Francis is straight isn’t he?

Yes, Francis is straight. Although everyone used to think about it. But he is straight, though I think he would have gone to bed with Michael Cappello at some point. He was going with a woman at the time; she was taking care of him. He was really handsome and had such sex appeal it was scary. He handled it pretty well. Michael was just a kid. He was like 16 years old when he was playing records, and as far as I’m concerned Michael Cappello was the best DJ who ever did his thing. I could listen to Michael hour after hour, night after night and he never bored me. Always inventive, always genius, extremely clever.

Although he was young he was very worldly. He’d been hanging out in the city a long time and because he was so beautiful and handsome, girls would take advantage of him when he was 12 or 13 years old. By the time he was 16, he’d seen a lot. Women, staying out all night, moving in with women at 14 or 15. Francis was also his senior but not as old as me. But Michael was just phenomenal. He was a great DJ and a spectacular entertainer and a terrific head for music. He discovered some things: ‘Give It Up Turn It Loose’ was one of Michael’s. We would all go out looking for records together.

Where were you getting your records from?

Well, Francis used to have this place on Church Avenue and Flatbush avenue in Brooklyn, where he used to buy a lot of his records, and at that point this was a transitional period where it was becoming a more black neighbourhood. This guy had a lot of good stuff: Dyke & The Blazers, original Kool & The Gang stuff on De-Lite like ‘Funky Man’, Lou Courtney’s ‘Hot Butter ’N All’ and ‘The Chicken’ by Jackie Lee. All these funk obscurities. And all these album cuts too. We would all go there. Then we started going to Downstairs Records on 42nd Street, where Nicky worked. Nicky was just a great guy, and he turned us on to a lot of good music. We’d go to Dayton which was on Broadway and Twelfth, and find albums there.

Where you still playing some of the psychedelic rock stuff, too?

We sure were. We were playing Rolling Stones’ ‘Sympathy For The Devil’. From Let It Bleed we’d play ‘Live With Me’ and ‘Gimme Shelter’, we’d play Led Zeppelin like crazy: ‘Whole Lotta Love’. The Doors’ ‘Peace Frog’. ‘The End’ was the closing record for years.

At the Haven?

At the Haven, the Sanctuary and all kinds of places. It was a tremendous record, really long and people would just… come down. At least come down enough to go to the next place! There were other after-hours joints that started at eight in the morning. The 220 on Houston Street was one.

Were these primarily gay?

All the freaks. You’d have gangsters, drag-queens, there were absolutely no barriers. I come from an era where men couldn’t dance with each other.

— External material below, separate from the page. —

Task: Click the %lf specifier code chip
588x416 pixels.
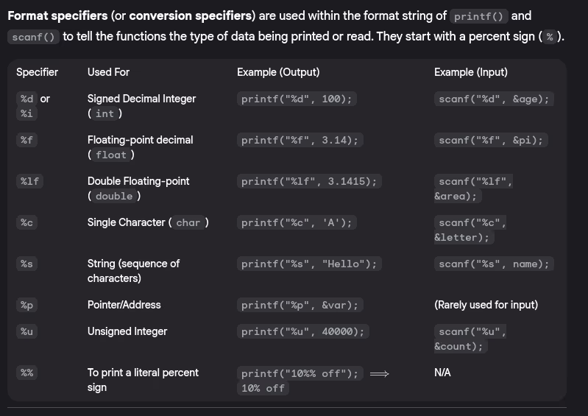Action: (29, 181)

There would be a light system which I ultimately introduced to the Loft when we were having trouble with the police in the mid-’70s. They would flip a light into the back rooms because all these places had bars and they had dancing jukeboxes in the back and listening jukeboxes in the front. So they would just turn the lights on and you knew you’d have to stop dancing with each other. And they would pipe in the music from the front jukebox and stop the music from the back jukebox. And we used to put money in the jukebox to dance. This was called the Magic Touch in Long Island, in Oceanside. Gay people used to find these friends, men, women, whatever, and say come with me to this bar and there would be 20 of us in the bar and the straight guys would accept us and it would be a cool experience.

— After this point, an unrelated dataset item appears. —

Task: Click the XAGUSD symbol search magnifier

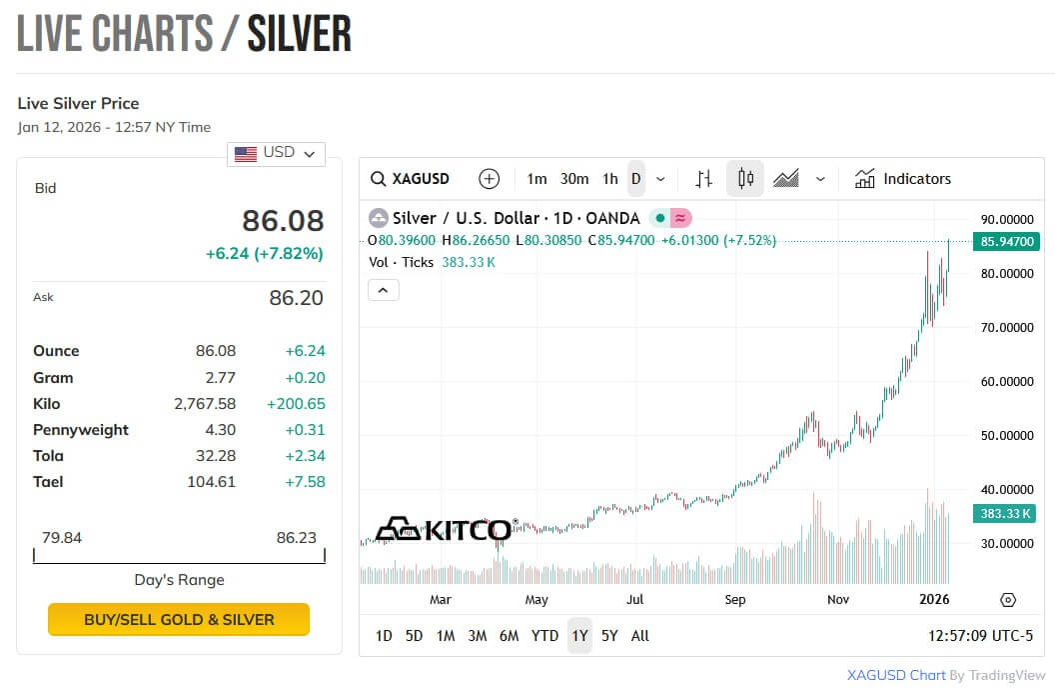Action: tap(379, 179)
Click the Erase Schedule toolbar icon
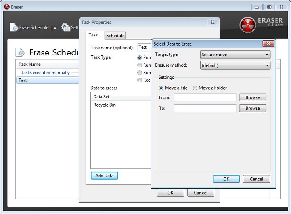The height and width of the screenshot is (214, 291). tap(14, 27)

So when did Fire Island start to happen?

Fire Island happened when I was at Tamburlaine. I remember Bobby DJ turning me on to ‘Shaft’. He was the first person to play ‘Shaft’ and he was playing at the Monster and other places on Fire Island, like Ice Palace. Before the transition to mostly black music, when rock’n’roll started to peter out there wasn’t really a radio station where you could listen to all of these odd records that we were finding. We would sit at Nicky’s place [Downstairs Records] for hours on end and just play records. We’d be speeding. Sometime, Michael, Francis and I wouldn’t sleep for three or four days at a time. Go on and on, snorting speed and crystal meth. We were very serious about our speed! We had to though: we were playing 12 or 15 hours in a night, every single night. We all hung out together: Francis at Sanctuary, Michael and I at the Haven.

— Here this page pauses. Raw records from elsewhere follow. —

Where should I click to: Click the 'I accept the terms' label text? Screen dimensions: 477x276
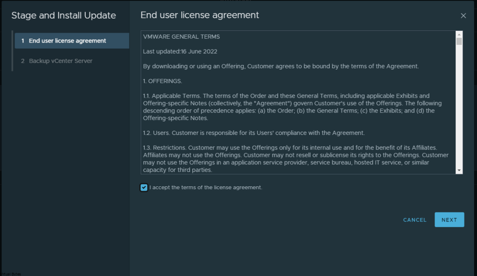click(x=206, y=188)
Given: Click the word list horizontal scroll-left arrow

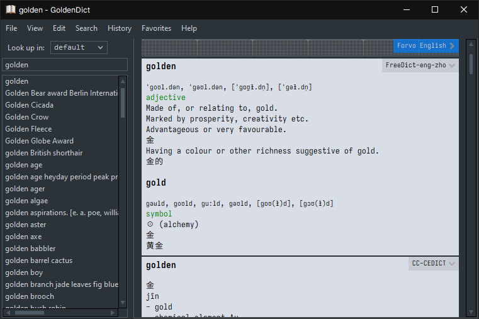Looking at the screenshot, I should click(8, 313).
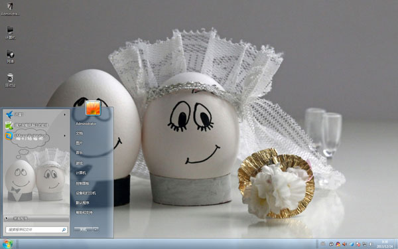Open the QQ penguin tray icon
398x249 pixels.
pyautogui.click(x=338, y=244)
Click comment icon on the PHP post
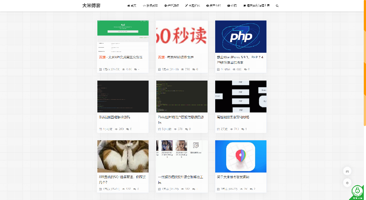This screenshot has width=366, height=200. [245, 69]
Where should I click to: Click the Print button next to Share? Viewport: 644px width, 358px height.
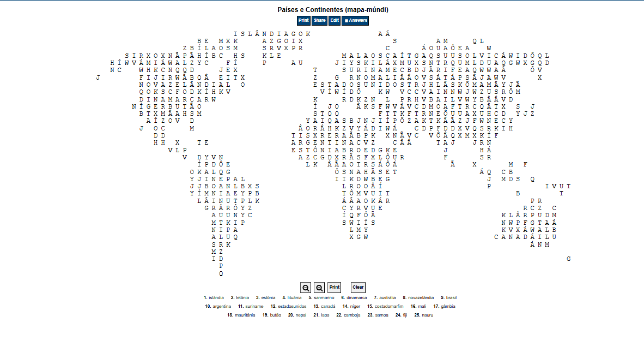tap(303, 21)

Did you go to the Sanctuary or were you working?

If I got off early, or Michael was playing I would go to Sanctuary. Go back, listen to Michael. Life was a club, 24 hours a day.

Describe the Sanctuary.

Sanctuary was the most incredible of all the places in its appearance and the structure. The DJ booth was on the altar, so it was a real ego trip. And they had these four giant speakers hanging from the rafters. It was a peaked roof and these four big speakers facing down on to the dancefloor. Then they had, on both sides, these balconies with tables and chairs. Then the bar, you’d have to walk through these two big archways. So you’d come in, you’d go through the bar, go through the two archways and there would be the dancefloor. And at the very end, there would be the DJ booth. That was the first time we had cueing systems.

Who came up with the idea?

Francis I guess, but I really don’t remember. The first time there were speakers in the booth, like they have now, was through Alex Rosner.

What was the composition of the crowd?

Sanctuary was mixed again, because Francis took some of the crowd from the Haven; and Sanctuary had its own people from before – I think Don Findlay was DJing there, maybe even while Francis was still happening. Don was an alternate. Don was very handsome man, loved records, and I have some Don Findlay tapes that I treasure.

  Sometimes, Michael, Francis and I wouldn’t sleep for three or four days at a time. We all hung out together. We were playing 12 or 15 hours in a night, every single night.

Do you have any tapes of your sets?

Yeah, but I don’t know… We were so busy making cassettes, but the cassettes only go back to Le Jardin really. Never really made tapes at Sanctuary or Haven, we didn’t have the facilities. When some of these clubs got cassette recorders in, they started making tapes. I don’t believe I have a tape of Tamburlaine. Michael has a lot of tapes. John Addison [owner of Le Jardin] used to sell our tapes. We never got a penny from it. We weren’t making any money.

Was the crowd at Sanctuary quite druggy?

All the crowds were druggy. Drugs and alcohol. Speed the drug of choice, LSD second, downers – Tuinal, Seconal – third. There were these Lotusites, god they make you do things; extraordinary pills. Slim, oblong, purple pills.

Musically, what was Sanctuary about?

Originally, it was like Haven, but it became more black.

Incorporating some of the early funk you mentioned earlier?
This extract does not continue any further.